▸ **Selected passage**:
■ ■ ■
In an initial deployment, Jolt creates each of these resources and sets that resource as the first version. When an update occurs, if a piece of infrastructure already exists, a Lambda for instance, a new version of the Lambda is created rather than an entirely new instance of the Lambda. Versioning Lambdas and other resources in this way is a bit like adding layers to a cake. Rather than baking an entirely new cake every time, we simply create a new layer and place it on top of the old layer. This means that in the event of a failure, we can remove the top layer leaving behind the layer, or version, that existed before the update began.
By tracking infrastructure in a deployment object at runtime and also versioning each piece of infrastructure, Jolt ensures that deployments are atomic and eliminates the risk of deleting pre-existing infrastructure if a deployment or update fails.
7.3 Implementing Updates to Existing Applications
As we alluded to above, a third feature Jolt provides is the ability to update applications.
In order to update existing infrastructure, a way of keeping a persistent record of the current infrastructure an application is using is needed. A database can provide persistent storage for information about the current state of an application.
Choosing a Database
When determining which AWS database service to use for keeping track of application state, Jolt explored two potential options: RDS, a relational database service and DynamoDB, a document database service. In short, these were the tradeoffs:
Jolt uses DynamoDB because it fits the data persistence use case far better than RDS. Since each interaction Jolt has with the database uses an entire deployment object, normalizing the data into a relational style wouldn’t provide any benefits for Jolt’s use case. Additionally, by storing the deployment object as-is in the database, we avoid the need for designing and querying a complex relational schema.
With DynamoDB, when a user deploys an application, the deployment object is stored as a stringified JSON object and retrieval of the data for specific deployment is easily accomplished by querying for the desired object and deserializing it at runtime.
■ ■ ■
▸ **Data**:
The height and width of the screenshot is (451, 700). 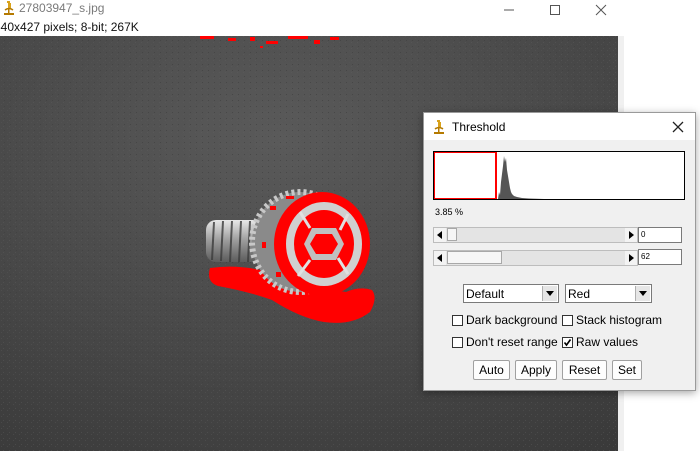 I want to click on min-threshold-slider, so click(x=536, y=235).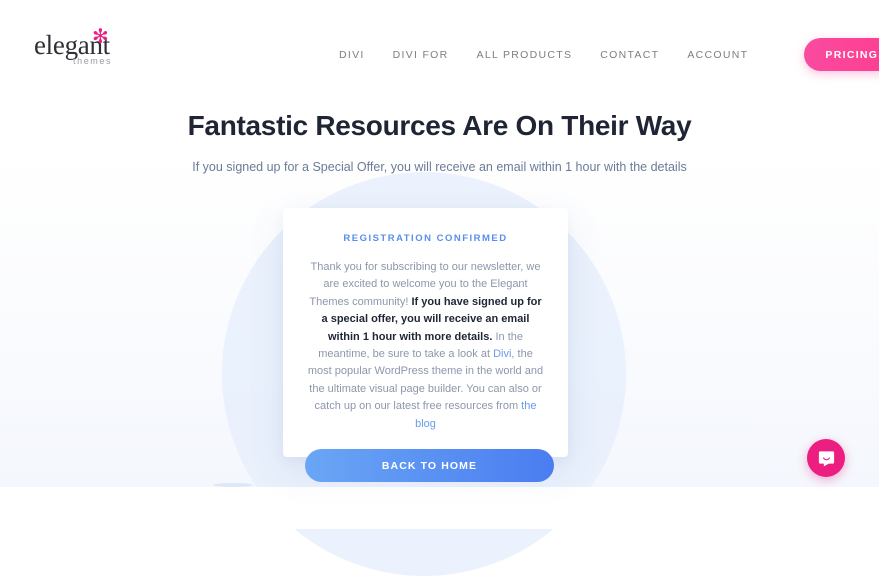  I want to click on chat-bubble-icon, so click(826, 458).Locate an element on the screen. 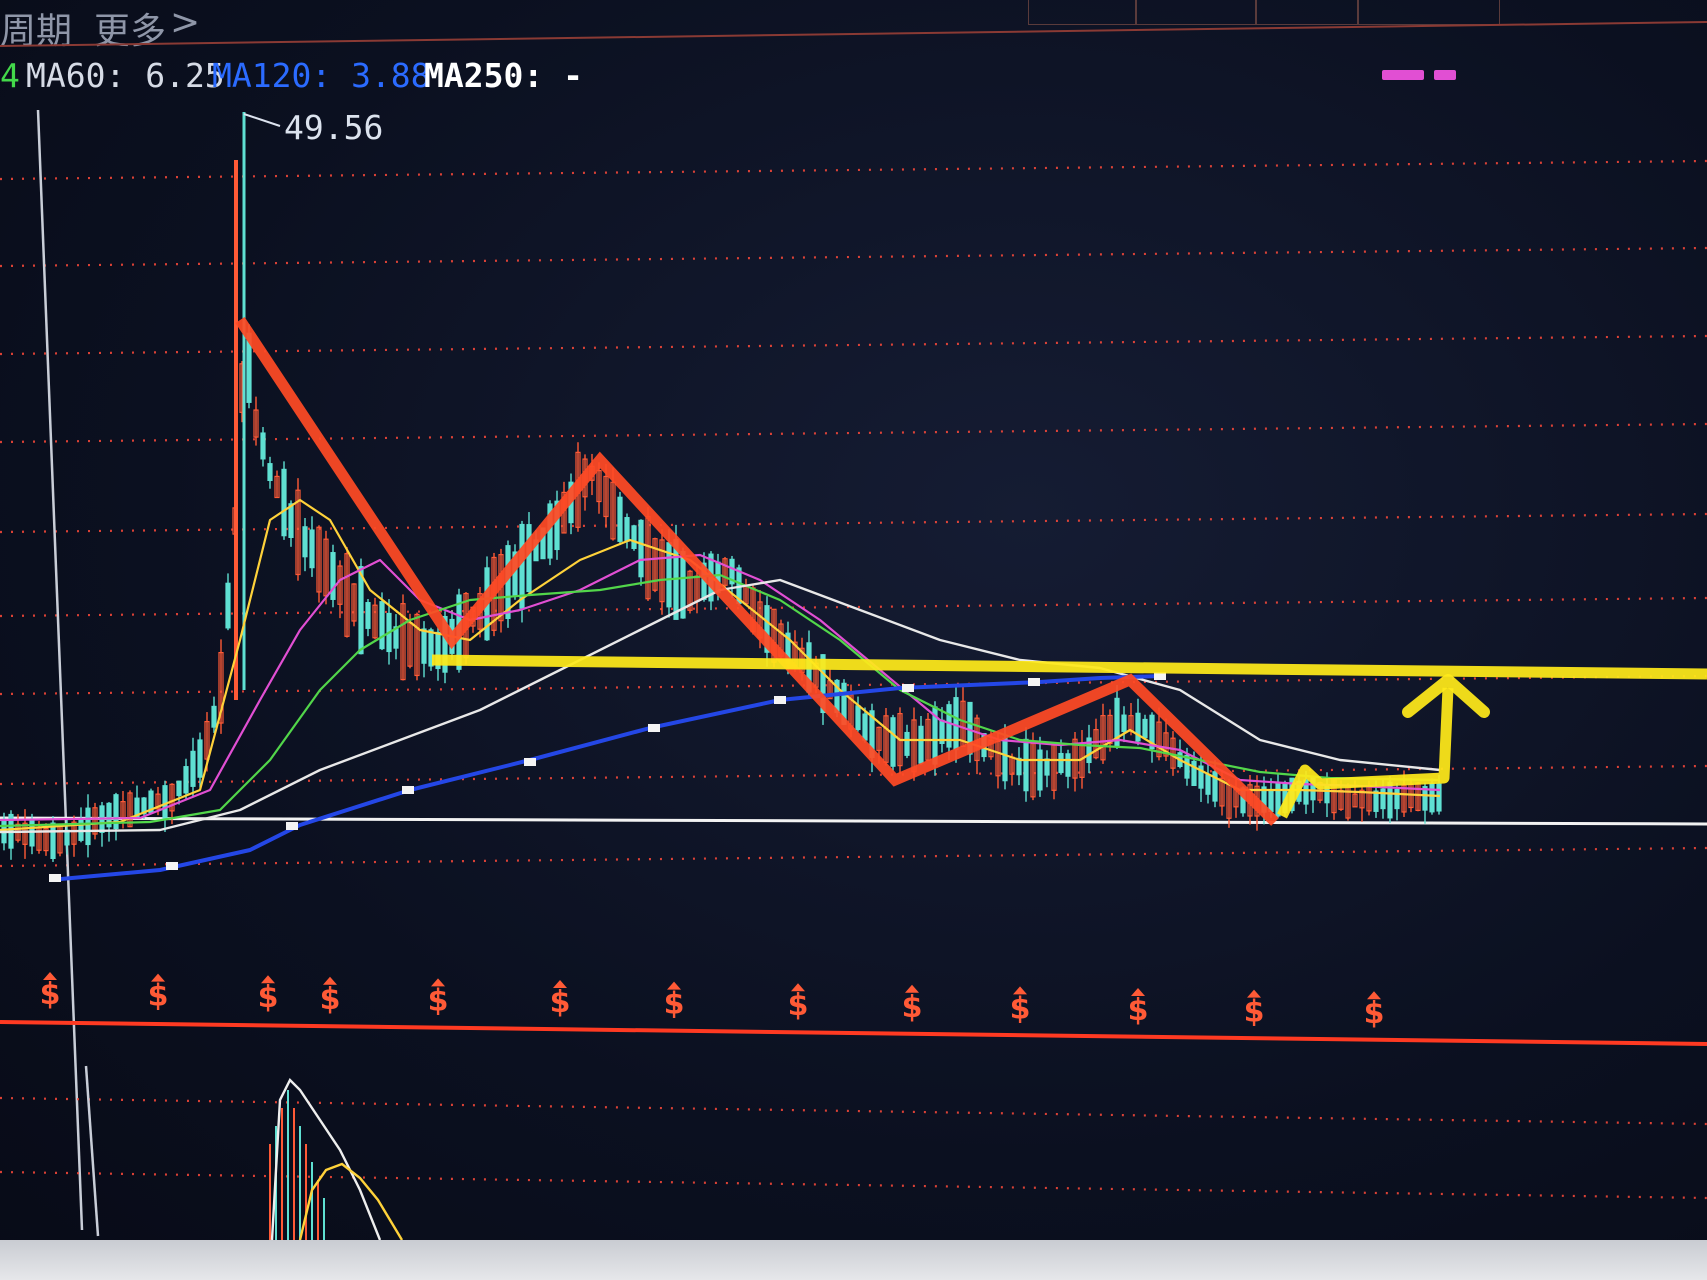 The width and height of the screenshot is (1707, 1280). event-marker-8: $ is located at coordinates (798, 1006).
■ ■ ■
▸ **What to do**:
Apart from Jolt itself, list every software product or service that the passage on Jolt's deployments and updates names.

▸ **Task output**:
Lambda, AWS, RDS, DynamoDB